09-27-2010 01:07 PM
I am just trying to understand this conversion operation. My understanding was that the conversion to higher data type would be loss less.
Can anyone explain why "8389388" of type U32 gets converted to "8389390" DBL.
Thanks
09-27-2010 01:30 PM
I think because your indicator is set to show 6 significant digits. The last digit rounds up and you see 8389388 as 8389390
Change your indicator's properties to show 7 (or more significant digits and you will see 'the correct value'.
09-27-2010 01:32 PM - edited 09-27-2010 01:33 PM
Hi Madan,
By defult LabVIEW only displays 6 significant digits on the DBL and EXT indicators. Try right-clicking the indicator, select "Display Format", then raise the digits of precision to 7 or higher.
Best Regards,
09-27-2010 01:32 PM - edited 09-27-2010 01:33 PM
@Madan wrote:
I am just trying to understand this conversion operation. My understanding was that the conversion to higher data type would be loss less.
Can anyone explain why "8389388" of type U32 gets converted to "8389390" DBL.
Thanks
What exactly were you expecting?
A conversion converts the data from one type into another type and keeps the information at the same value.
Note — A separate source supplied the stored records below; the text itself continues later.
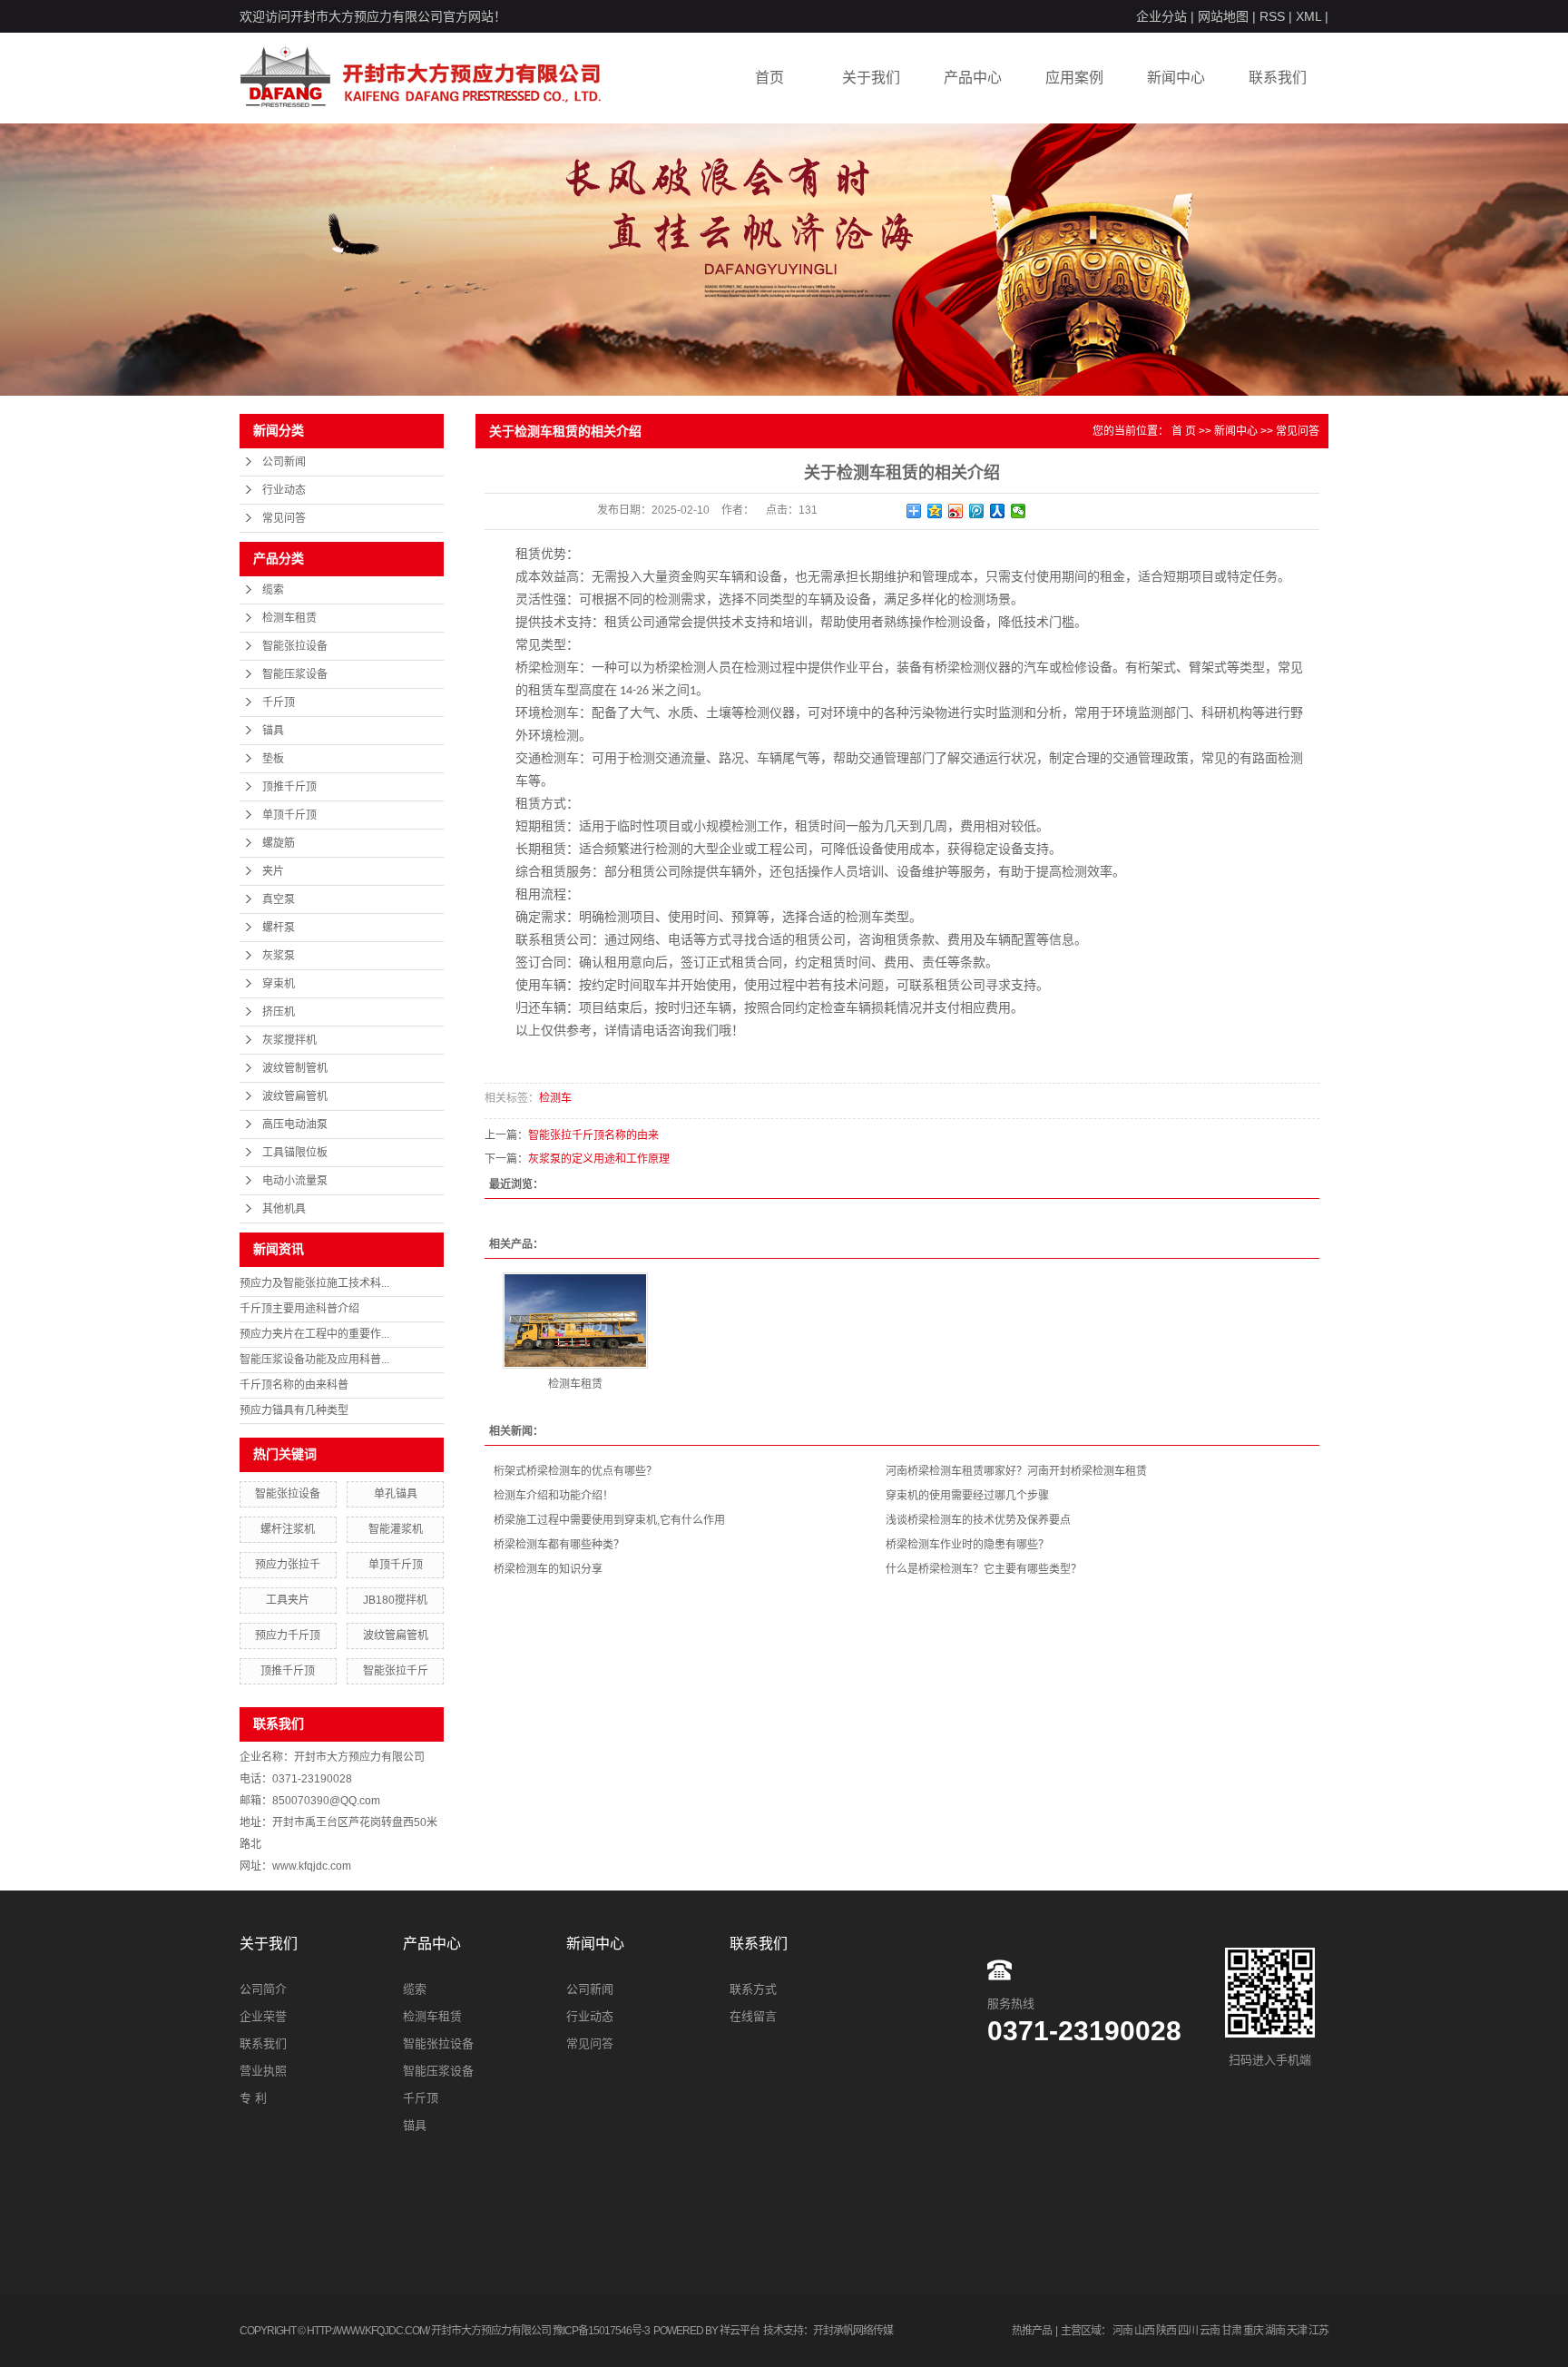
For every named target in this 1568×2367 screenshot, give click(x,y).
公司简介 (263, 1989)
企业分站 (1161, 16)
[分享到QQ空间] (935, 511)
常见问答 (284, 518)
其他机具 (284, 1209)
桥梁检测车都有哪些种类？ (559, 1544)
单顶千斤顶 (289, 815)
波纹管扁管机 (295, 1096)
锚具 (273, 730)
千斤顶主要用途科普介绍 (299, 1308)
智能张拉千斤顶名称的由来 (593, 1135)
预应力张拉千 (287, 1564)
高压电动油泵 (295, 1124)
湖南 (1275, 2330)
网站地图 (1223, 16)
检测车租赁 (289, 618)
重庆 (1253, 2330)
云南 (1210, 2330)
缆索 (273, 590)
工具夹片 (287, 1600)
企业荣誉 (263, 2016)
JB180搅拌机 (395, 1600)
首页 (769, 77)
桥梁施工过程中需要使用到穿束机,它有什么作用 (609, 1520)
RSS (1272, 16)
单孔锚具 (395, 1494)
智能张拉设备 (295, 646)
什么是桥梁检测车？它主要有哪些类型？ (984, 1569)
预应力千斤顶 (287, 1635)
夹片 (273, 871)
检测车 (555, 1098)
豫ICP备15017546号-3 (601, 2330)
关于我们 (871, 77)
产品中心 (973, 77)
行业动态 (284, 490)
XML (1308, 16)
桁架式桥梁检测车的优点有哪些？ (575, 1471)
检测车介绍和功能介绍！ (553, 1495)
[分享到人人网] (997, 511)
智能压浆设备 (295, 674)
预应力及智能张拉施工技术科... (314, 1283)
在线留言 (753, 2016)
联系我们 (1278, 77)
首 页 (1183, 431)
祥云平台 (740, 2330)
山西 (1144, 2330)
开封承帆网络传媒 (853, 2330)
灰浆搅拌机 (289, 1040)
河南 (1122, 2330)
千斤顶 (278, 702)
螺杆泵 (278, 927)
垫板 (273, 758)
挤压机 (278, 1012)
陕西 (1166, 2330)
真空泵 (278, 899)
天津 (1297, 2330)
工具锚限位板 (295, 1152)
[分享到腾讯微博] (977, 511)
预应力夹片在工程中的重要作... (314, 1334)
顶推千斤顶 (289, 787)
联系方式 (753, 1989)
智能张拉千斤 (395, 1671)
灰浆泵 (278, 955)
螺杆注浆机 (287, 1529)
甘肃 (1231, 2330)
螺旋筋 (278, 843)
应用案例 (1074, 77)
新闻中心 (1176, 77)
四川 (1188, 2330)
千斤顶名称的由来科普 (294, 1385)
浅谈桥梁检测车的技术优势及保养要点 (978, 1520)
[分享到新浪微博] (956, 511)
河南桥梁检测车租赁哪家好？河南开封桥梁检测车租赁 (1016, 1471)
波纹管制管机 (295, 1068)
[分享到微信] (1018, 511)
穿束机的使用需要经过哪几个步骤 (967, 1495)
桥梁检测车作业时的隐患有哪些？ (967, 1544)
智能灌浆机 (395, 1529)
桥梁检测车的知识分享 (548, 1569)
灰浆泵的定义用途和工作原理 (599, 1159)
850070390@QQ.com (326, 1800)
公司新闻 (284, 462)
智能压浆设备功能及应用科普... (314, 1359)
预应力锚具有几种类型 (294, 1410)
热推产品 (1032, 2330)
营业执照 (263, 2070)
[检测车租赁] (575, 1320)
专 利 (253, 2098)
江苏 (1318, 2330)
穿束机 (278, 983)
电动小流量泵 (295, 1180)
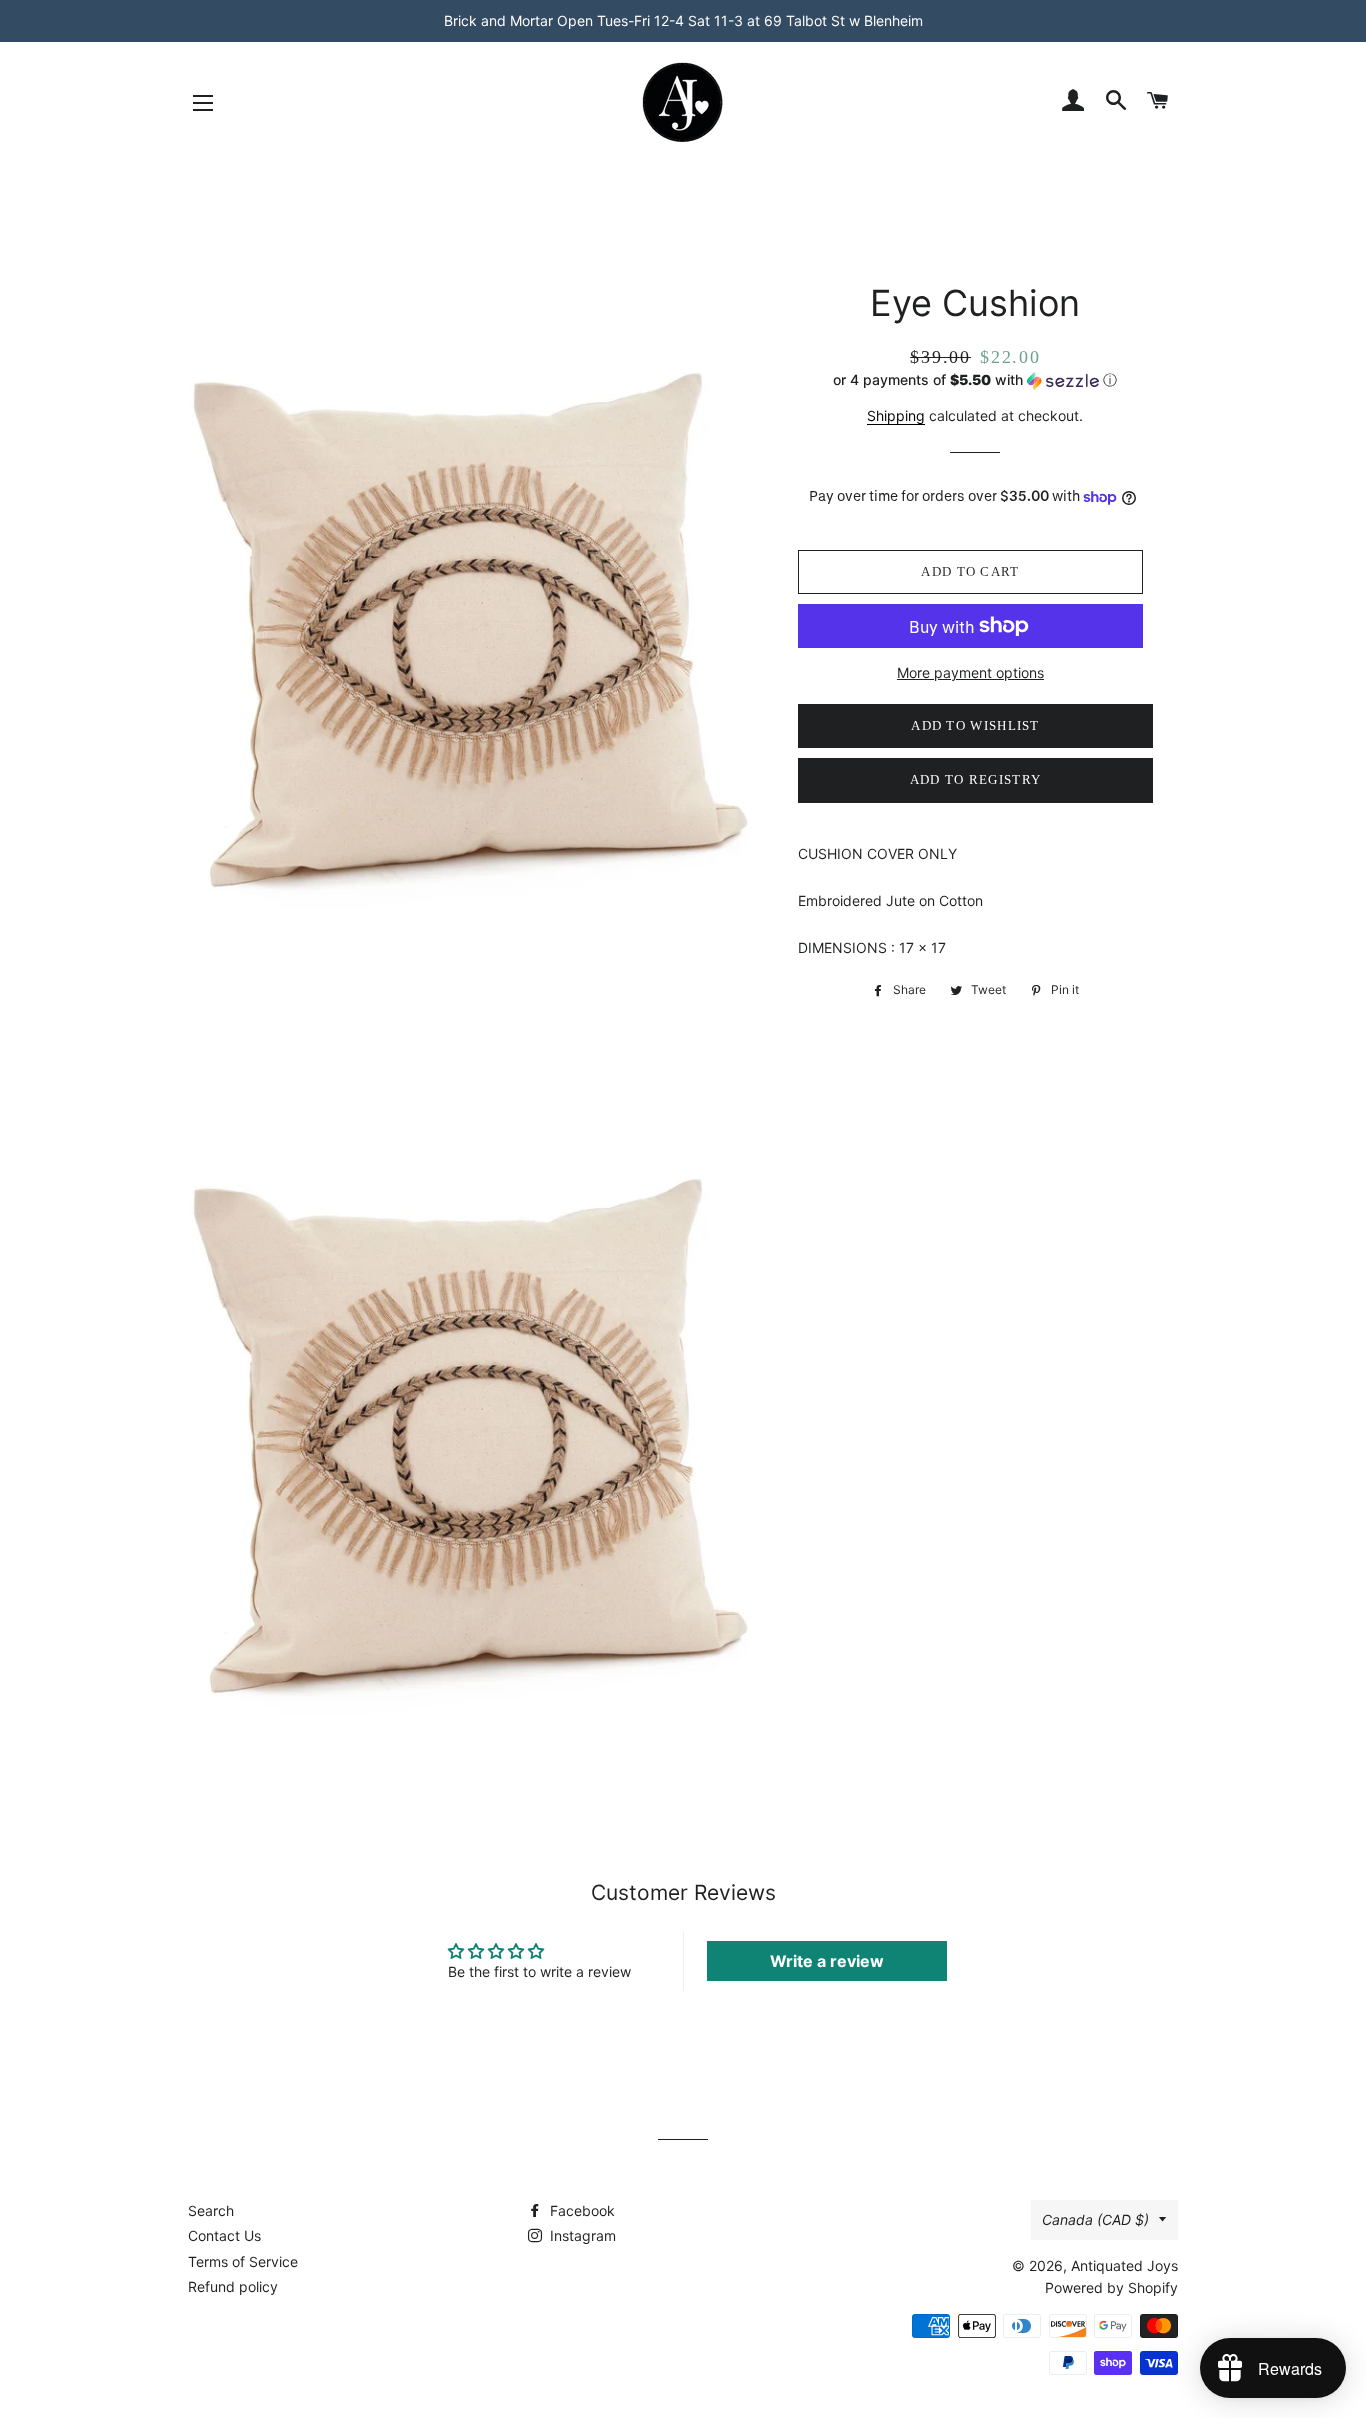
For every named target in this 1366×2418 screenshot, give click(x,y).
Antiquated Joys (1124, 2265)
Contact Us (224, 2235)
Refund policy (233, 2286)
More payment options (970, 672)
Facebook (580, 2210)
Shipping (896, 415)
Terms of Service (243, 2261)
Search (211, 2210)
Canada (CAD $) (1095, 2219)
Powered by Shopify (1111, 2287)
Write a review (827, 1961)
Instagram (581, 2235)
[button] (975, 380)
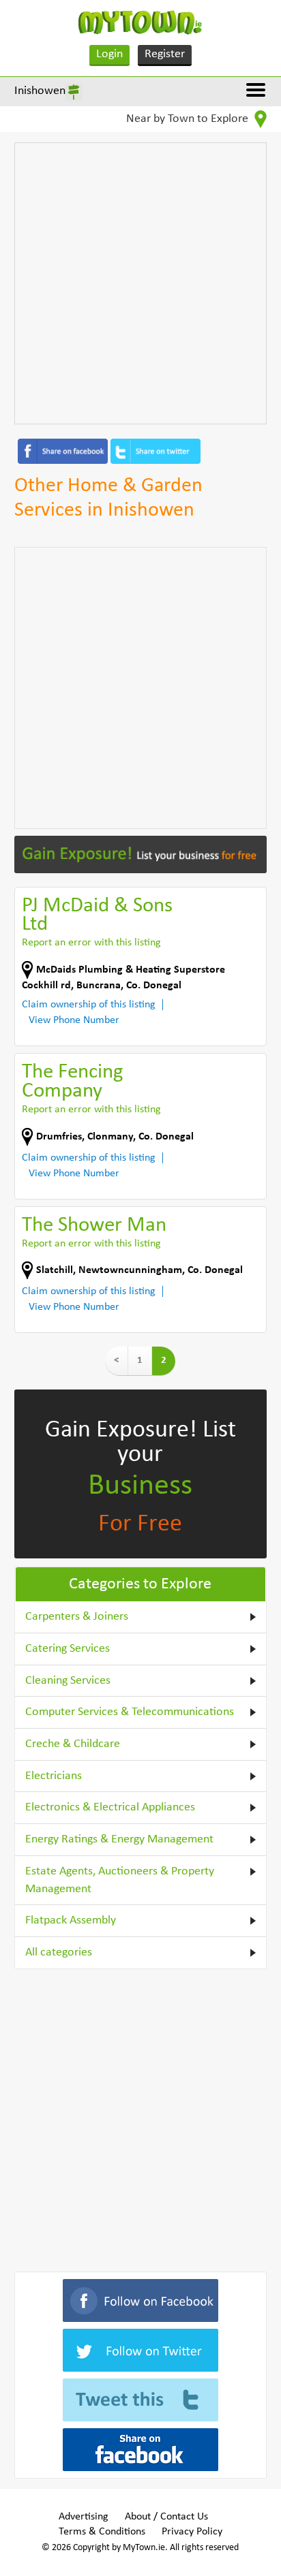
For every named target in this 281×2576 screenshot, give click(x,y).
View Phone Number (74, 1020)
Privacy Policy (192, 2531)
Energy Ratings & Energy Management (119, 1839)
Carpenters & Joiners (76, 1616)
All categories (58, 1952)
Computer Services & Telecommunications (129, 1712)
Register (165, 54)
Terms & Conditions (102, 2531)
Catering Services (67, 1648)
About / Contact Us (166, 2516)
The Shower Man (94, 1225)
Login (109, 54)
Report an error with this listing (91, 942)
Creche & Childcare (72, 1744)
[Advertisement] (140, 283)
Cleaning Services (67, 1680)
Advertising (83, 2516)
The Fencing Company (72, 1082)
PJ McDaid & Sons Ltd (97, 916)
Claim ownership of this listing (89, 1004)
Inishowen (39, 90)
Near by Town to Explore (188, 118)
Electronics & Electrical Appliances (110, 1807)
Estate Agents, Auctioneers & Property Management (119, 1880)
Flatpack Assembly (70, 1920)
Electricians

If you are interested into a binary transer (meaning that the binary data is the same and only the datatype is converted) have a look at typecast:
Ton
09-27-2010 02:23 PM
@Phillip Brooks wrote:
I think because your indicator is set to show 6 significant digits. The last digit rounds up and you see 8389388 as 8389390
Change your indicator's properties to show 7 (or more significant digits and you will see 'the correct value'.
To elaborate on Philip's (correct) post, there is a difference between how data is displayed and how data is stored.
When you use U32, that is the internal data type,which explicitly dictates the amount of memory LabVIEW should allocate for that object.
Displaying it is just a matter of formatting the number for the user, in this case, set to 6 significant digits.
But again, this does not mean internally LabVIEW threw out that precision, it just isn't displaying it.